Lebedos Antik Tarihi

İki tanesi, diğerler İyon Kentleri yanında belirgin bi­çimde sönük kalıyordu. Bu iki kent Myus ile Lebedos idi. Gerek Myus'un gerekse Lebedos'un kalıntıları azdır. Myus'u Maiandros (Büyük Menderes) Nehrinin çamuru ve sivrisinekleri yok etmiştir. Lebedos ise bir yarımadanın üzerinde sessizce yaşamını sürdürmüş, tarihte önemli bir rol oy­namamıştır.
Lebedos'un kuruluş tarihi M.Ö. 7. yy olarak tahmin edilmektedir. Ancak 2004 yılında sur duvarlarının bulunduğu yarımada üzerinde yapılan bazı yüzey araştırmalarında, işlenmiş küçük bir obsidyen yonga bulunmuştur. Bu yüzden burası İyon kolonileri öncesi döneme ait ve muhtemelen neolitik çağda yerleşilmiş bir yer olduğu düşünülür.
Kentin kuruluş efsanesi alıştığımız türdedir. Başlangıçta yöre­de yaşayan Kanalılar, İyon göçleri sırasında Kodros oğullarından birinin önderliğindeki bir topluluk tarafından yurtlarından kovulmuşlardır. Kodros oğlunun adı, yazılı kaynaklarda Andraimon ya da Andropompos şeklinde geçmektedir. "İnsanlara eşlik eden" an­lamındaki ikincisi, bir koloni kurucusu için kuşku uyandıracak de­recede uygun bir addır ve tam bir güvenle efsanevi bir kişinin adı olarak kabul edilebilir.

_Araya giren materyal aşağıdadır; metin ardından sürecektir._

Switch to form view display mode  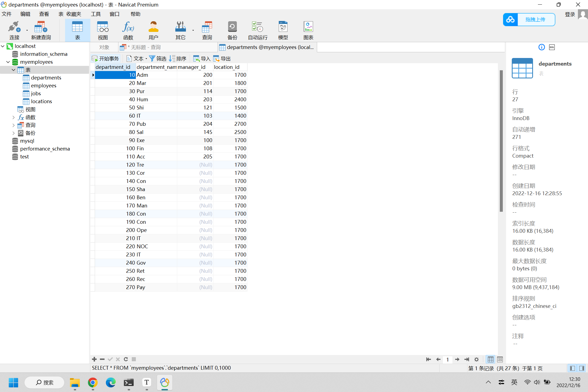500,360

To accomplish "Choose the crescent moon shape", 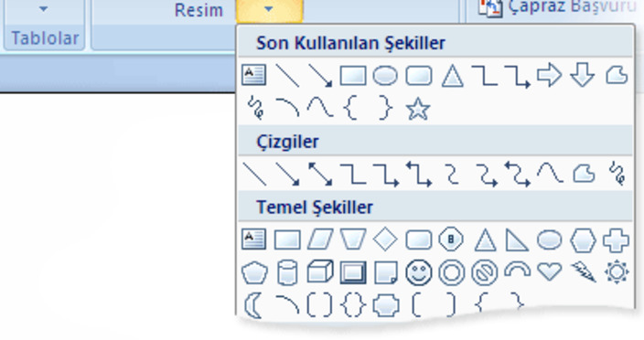I will tap(253, 305).
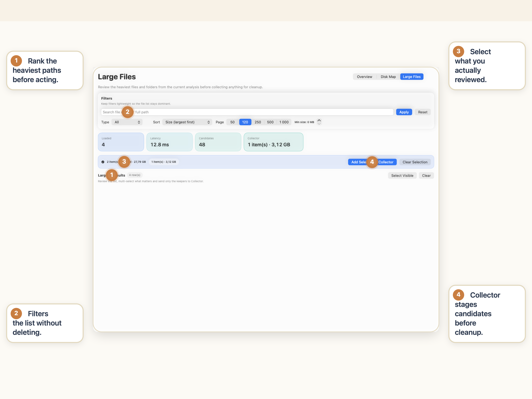Click marker badge 2 on the search field
532x399 pixels.
point(127,112)
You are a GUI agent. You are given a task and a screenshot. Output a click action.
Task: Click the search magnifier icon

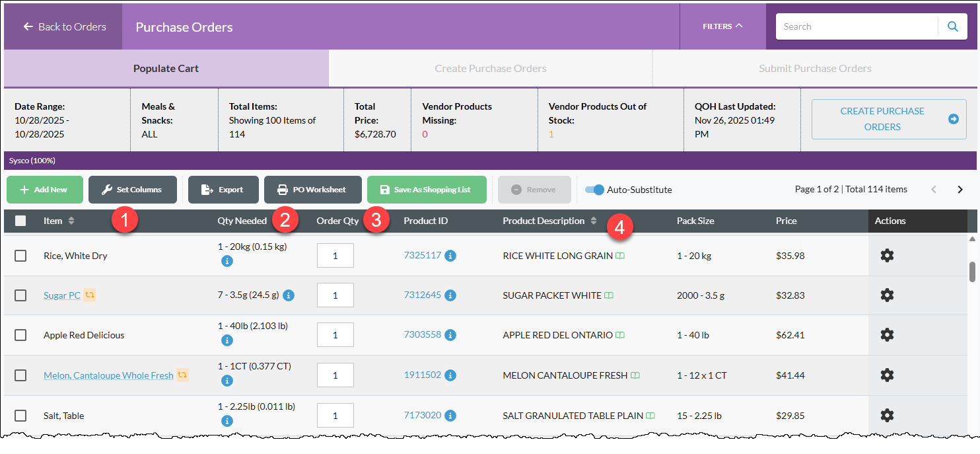(x=952, y=26)
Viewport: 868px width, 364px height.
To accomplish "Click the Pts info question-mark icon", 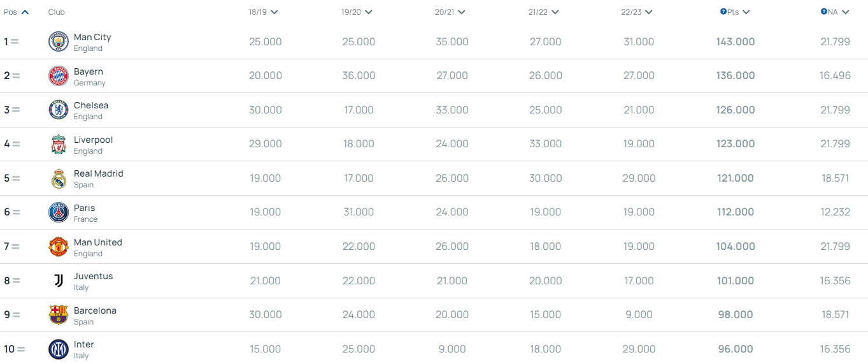I will pos(723,11).

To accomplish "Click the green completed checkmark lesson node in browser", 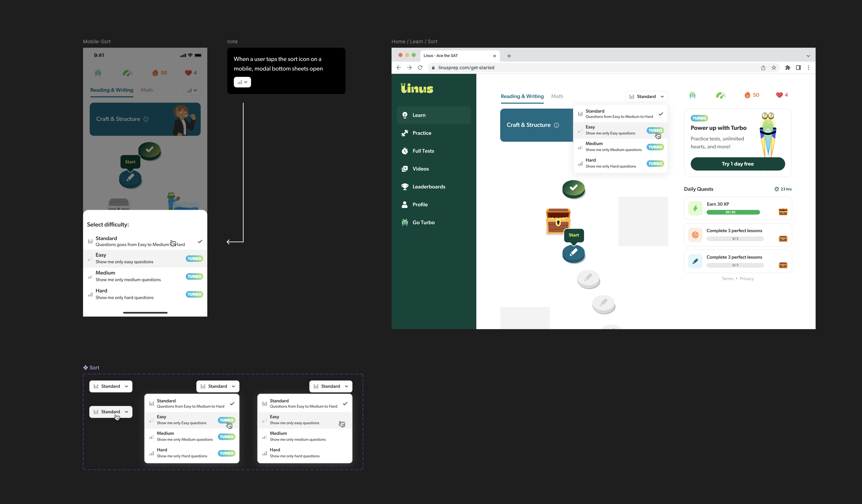I will pos(574,188).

Sonuç olarak, Lebedos'un erken dönem tarihi büyük bir boşluk­tan ibarettir. Bildiğimiz kadarıyla, ne denizaşırı ülkelere koloni göndermiştir, ne de İyon uygarlığının altın çağında Lebedos'lu bir ozan, düşünür ya da bilim adamının adı duyulmuştur. Aslında Le­bedos yalnız bu dönemde değil, hiçbir zaman ünlü bir kişi yetiştirmemiştir. Lade Savaşında da İyon donanmasına bir katkıda bulun­mamıştır. İ.Ö. 5. yüzyılda Atina Deniz Birliğine (Delos Birliği) ön­celeri üç talent ödemiş, fakat kaynaklarının bu tutarı karşılaya­madığı anlaşılınca, vergi bir talente düşürülmüştür. Lebedos, Kla­sik Dönem'de sikke basmayan tek İyon kentidir.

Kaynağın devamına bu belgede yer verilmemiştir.